◆ Written task: Copy the part of the data that opens with the line containing "This screenshot has height=843, width=1722." and runs through the end of the data, replacing "lamp" with "lantern" and changing nothing else. Leave the pictures out.

◆ Rows:

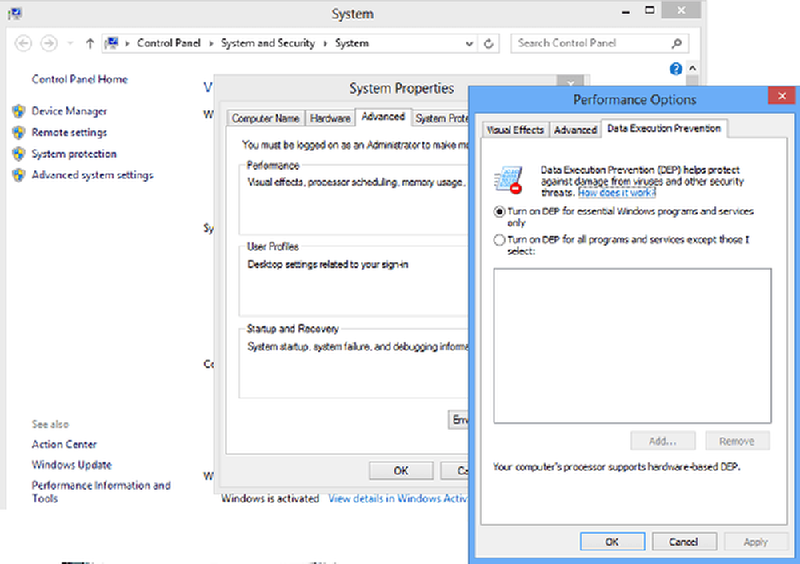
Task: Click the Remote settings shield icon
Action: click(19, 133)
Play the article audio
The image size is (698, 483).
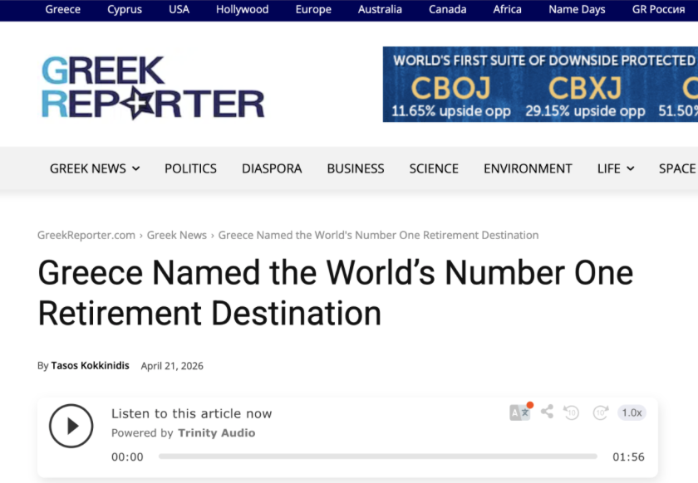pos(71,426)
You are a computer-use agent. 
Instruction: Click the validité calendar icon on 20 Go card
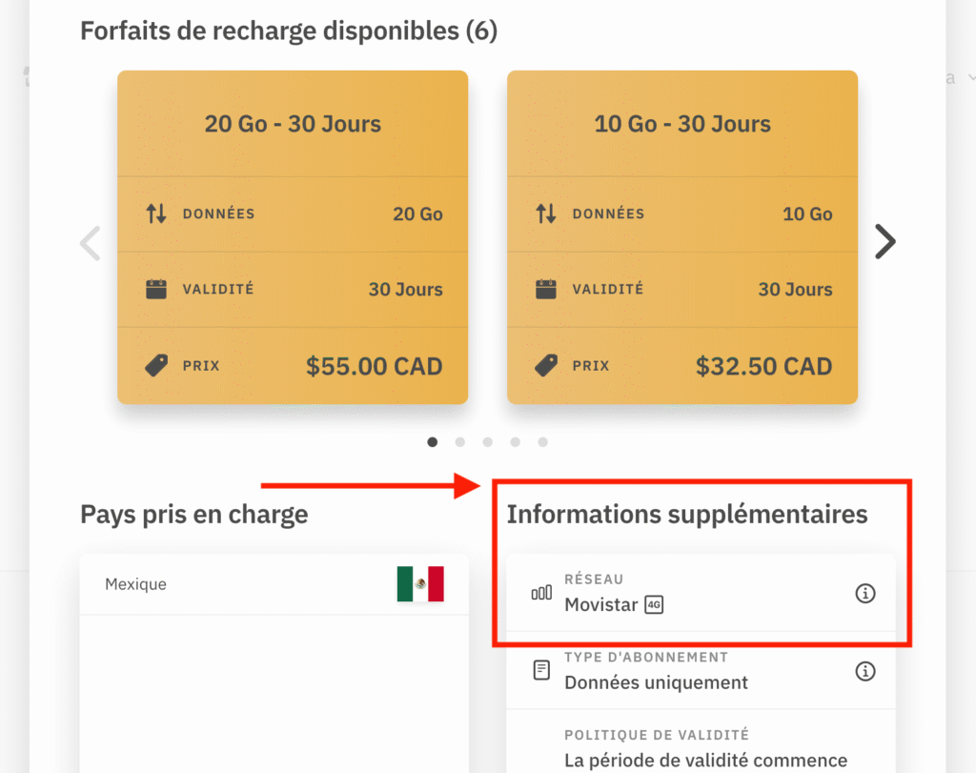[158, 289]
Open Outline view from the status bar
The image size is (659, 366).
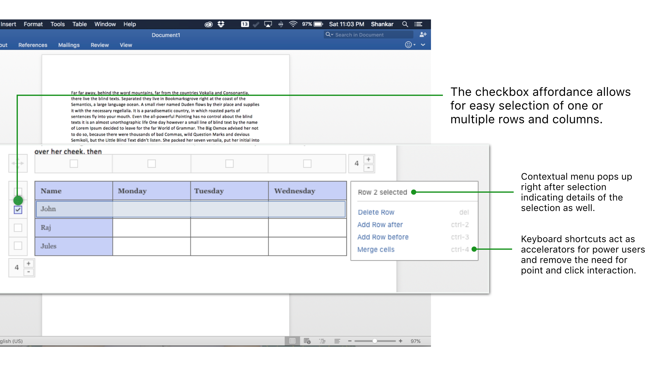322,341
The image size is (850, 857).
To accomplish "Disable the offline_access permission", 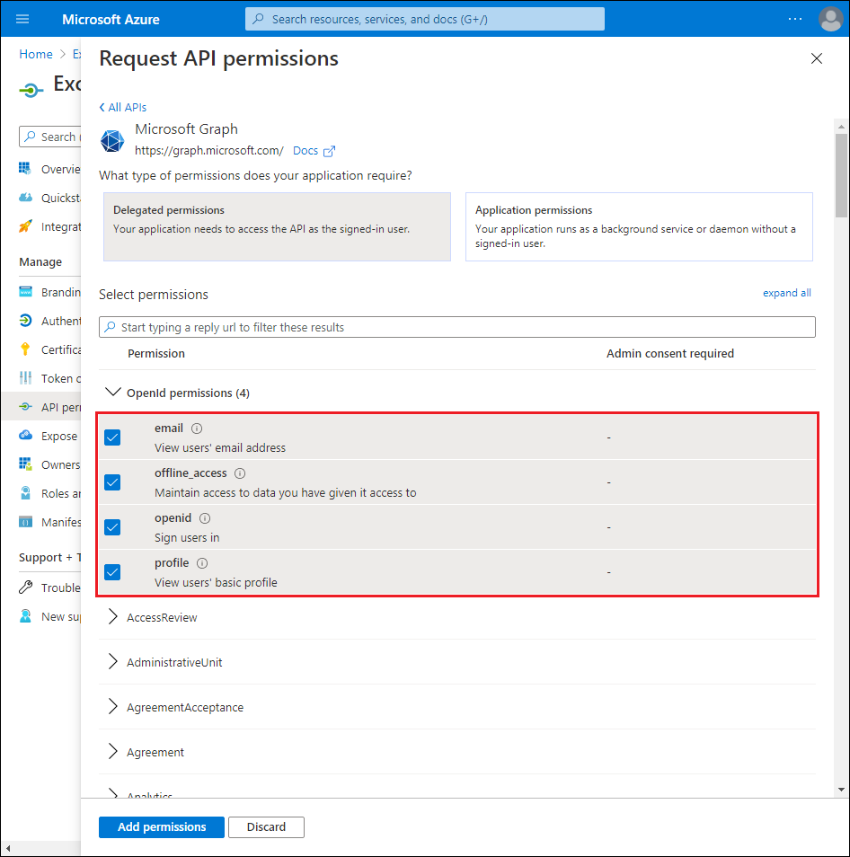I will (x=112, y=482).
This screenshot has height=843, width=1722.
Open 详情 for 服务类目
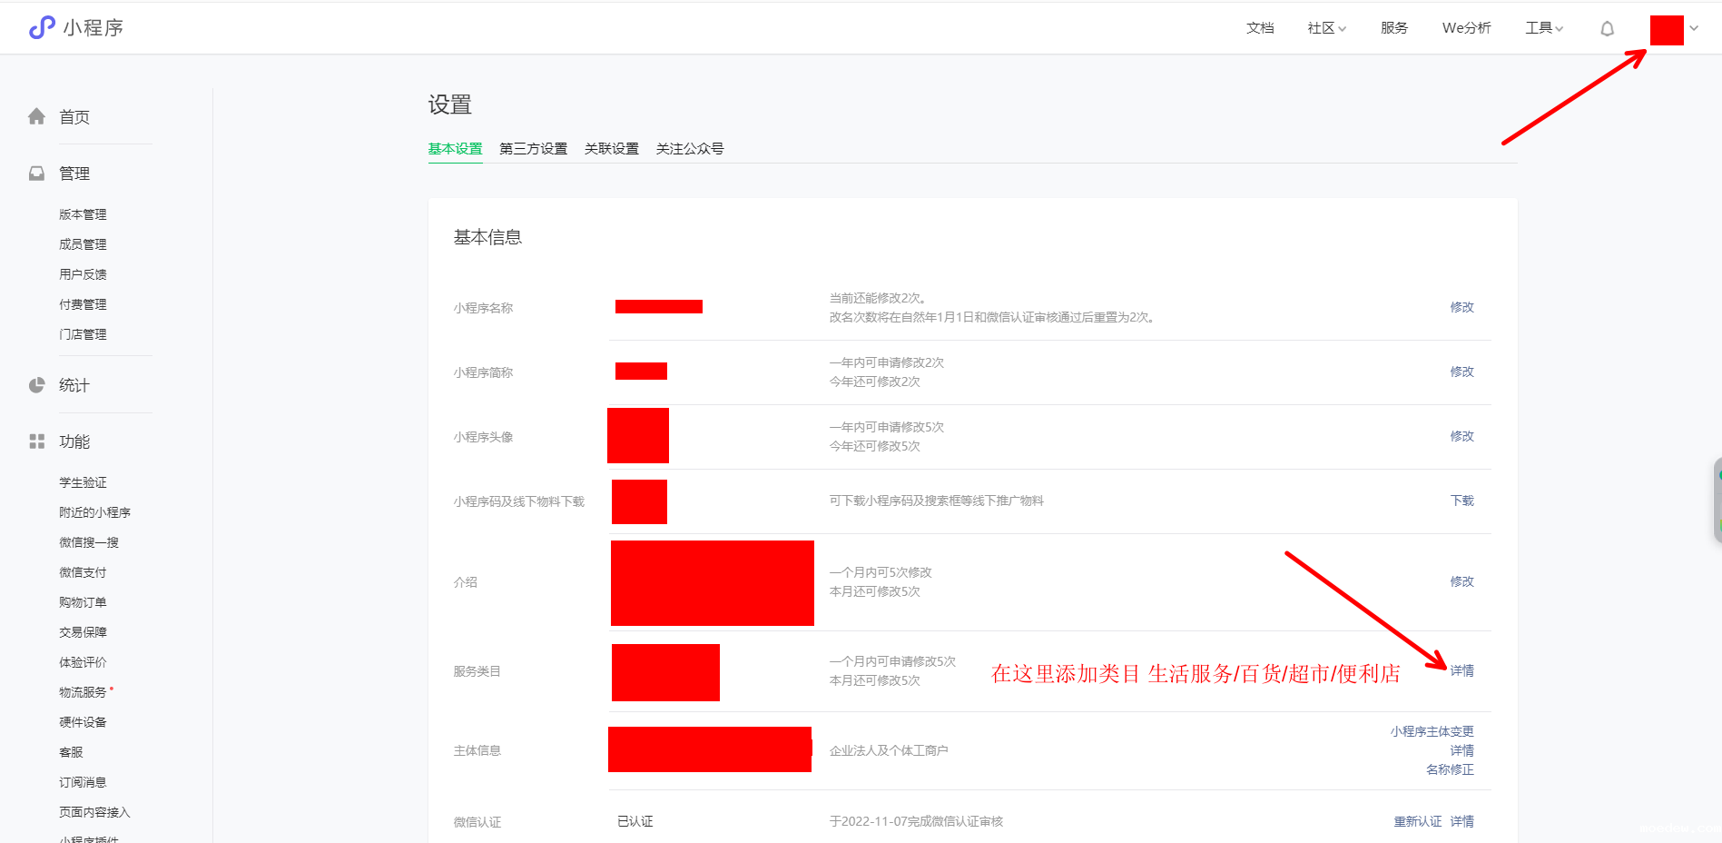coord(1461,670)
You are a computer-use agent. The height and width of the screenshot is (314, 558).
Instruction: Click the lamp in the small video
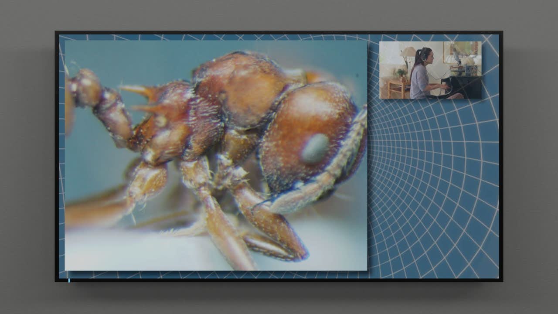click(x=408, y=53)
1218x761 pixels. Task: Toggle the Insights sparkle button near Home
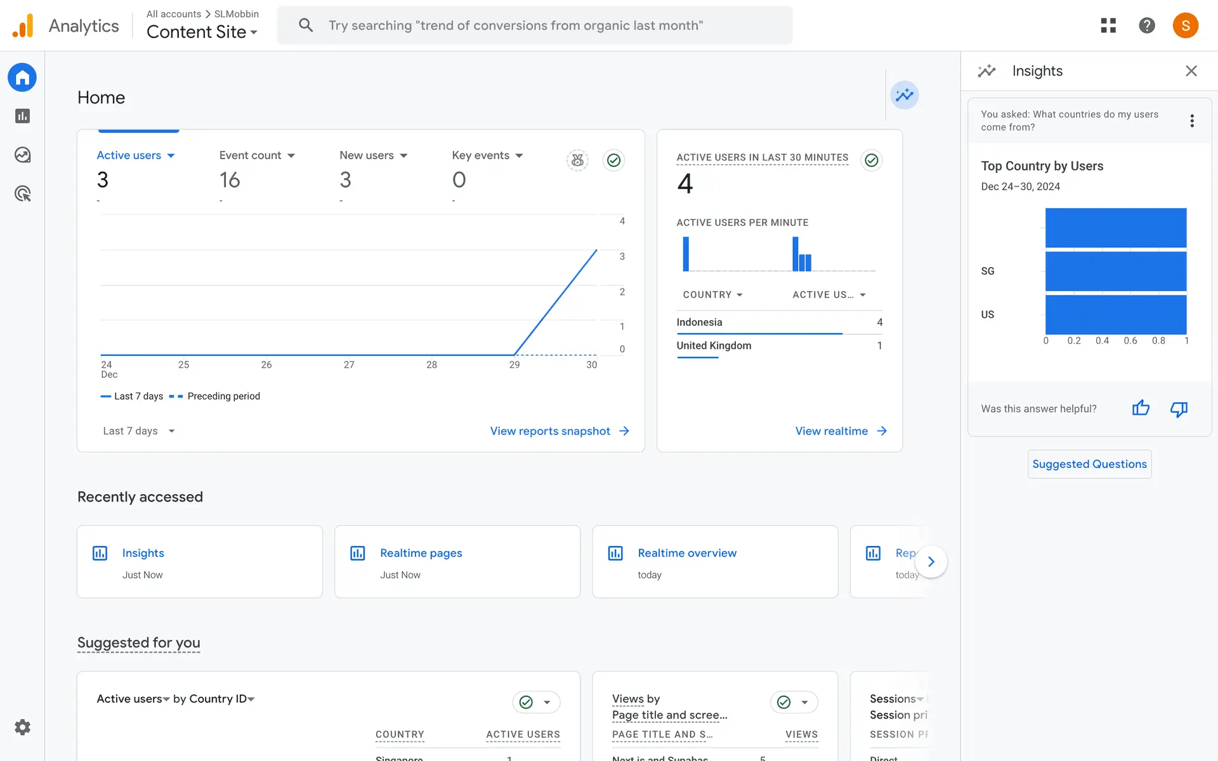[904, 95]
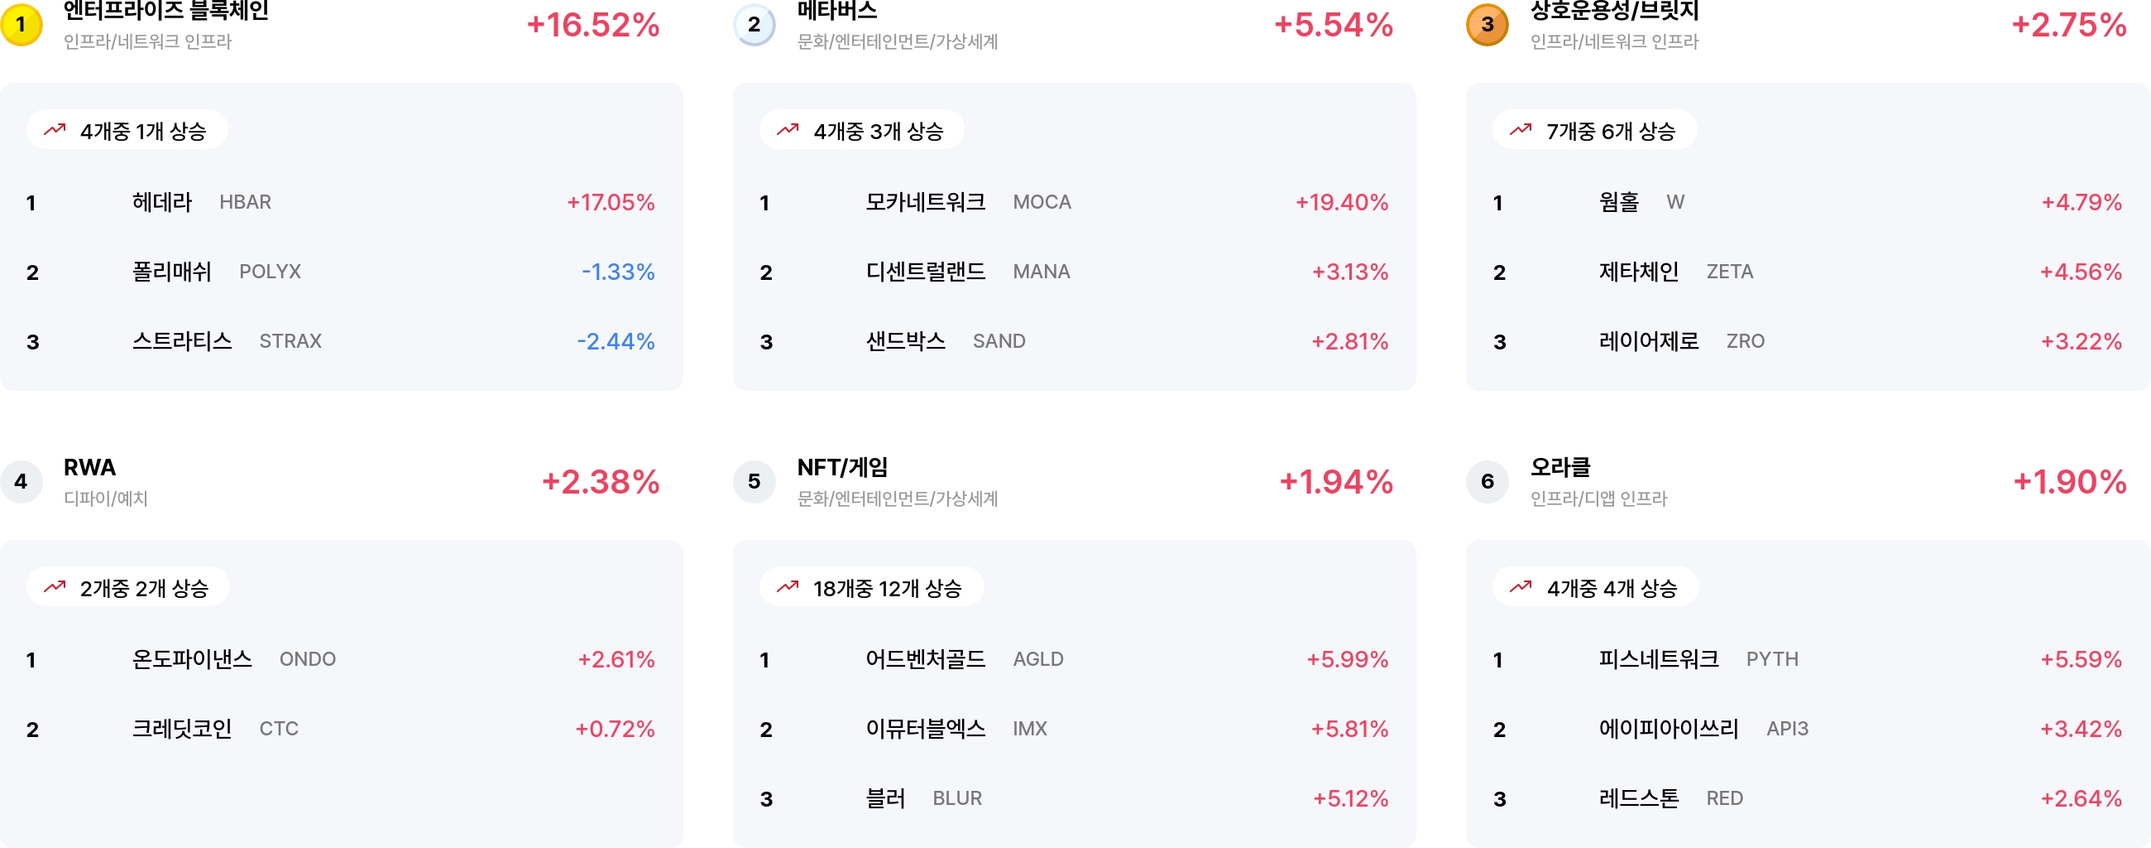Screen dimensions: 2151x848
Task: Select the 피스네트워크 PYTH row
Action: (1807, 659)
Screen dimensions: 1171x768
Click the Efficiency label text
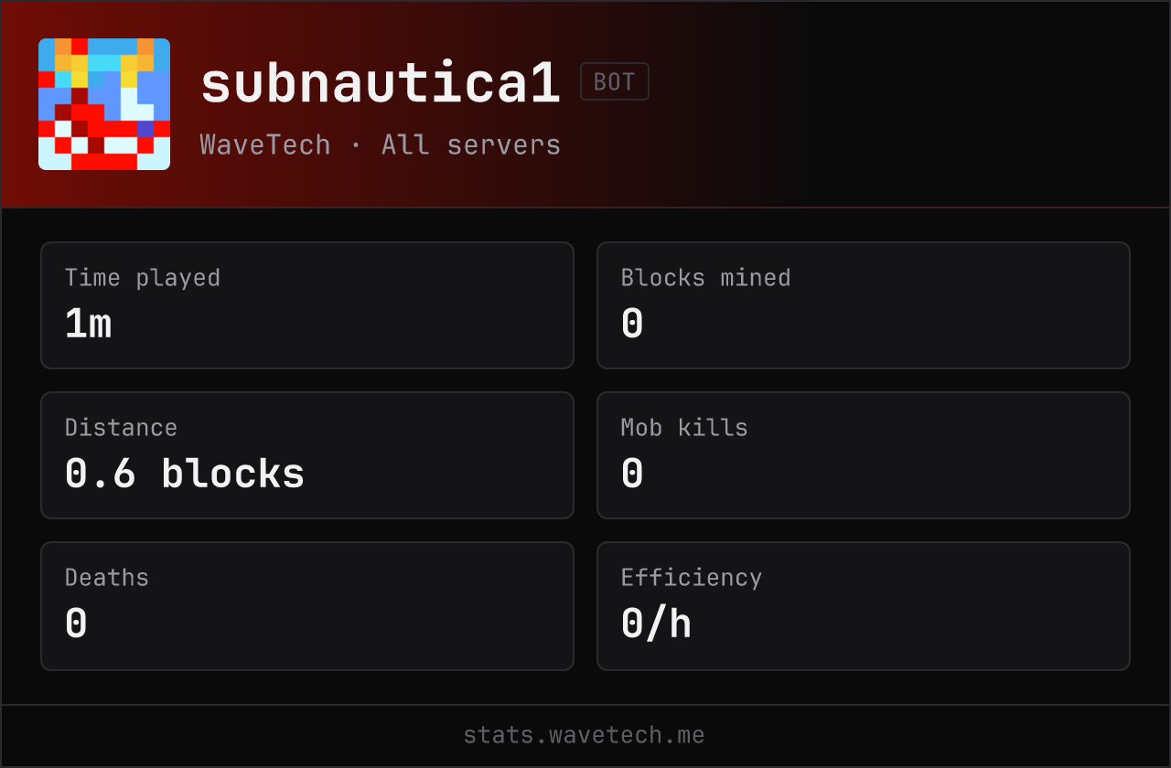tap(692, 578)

◆ Correct answer:
This screenshot has height=843, width=1722.
Open 详情 for 服务类目
coord(1461,670)
You are a computer-use agent. The height and width of the screenshot is (314, 558).
Instruction: Click the lantern in the small video
click(x=408, y=53)
1218x761 pixels. Task: Toggle the Insights sparkle button near Home
[904, 95]
Screen dimensions: 2151x848
Task: Select the 피스네트워크 PYTH row
Action: (1807, 659)
Screen dimensions: 1171x768
Click the Efficiency label text
tap(692, 578)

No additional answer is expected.